■ Set task
Select every line of the rows below that contains the word "Click", and copy those lines out.

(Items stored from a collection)

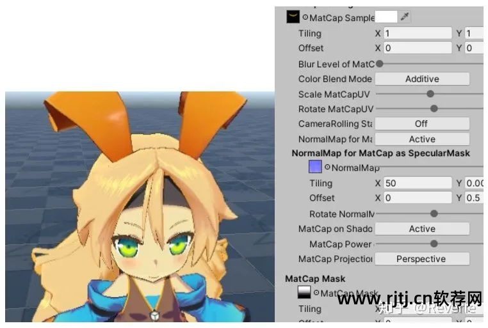
Task: Click the MatCap Sampler Tiling X field
Action: pos(417,33)
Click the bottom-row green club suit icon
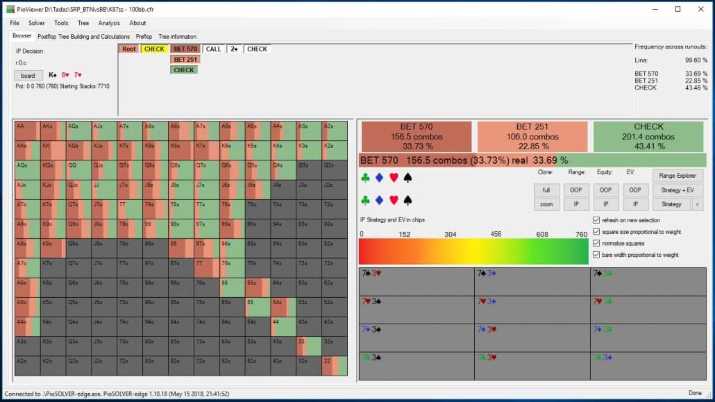715x402 pixels. [365, 200]

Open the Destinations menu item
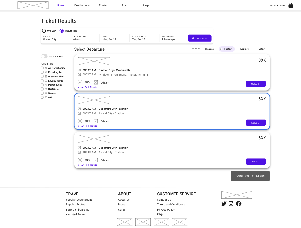(x=82, y=5)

■ Output for this task
Task: Click the MatCap Sampler Tiling X field
Click the bottom-row green club suit icon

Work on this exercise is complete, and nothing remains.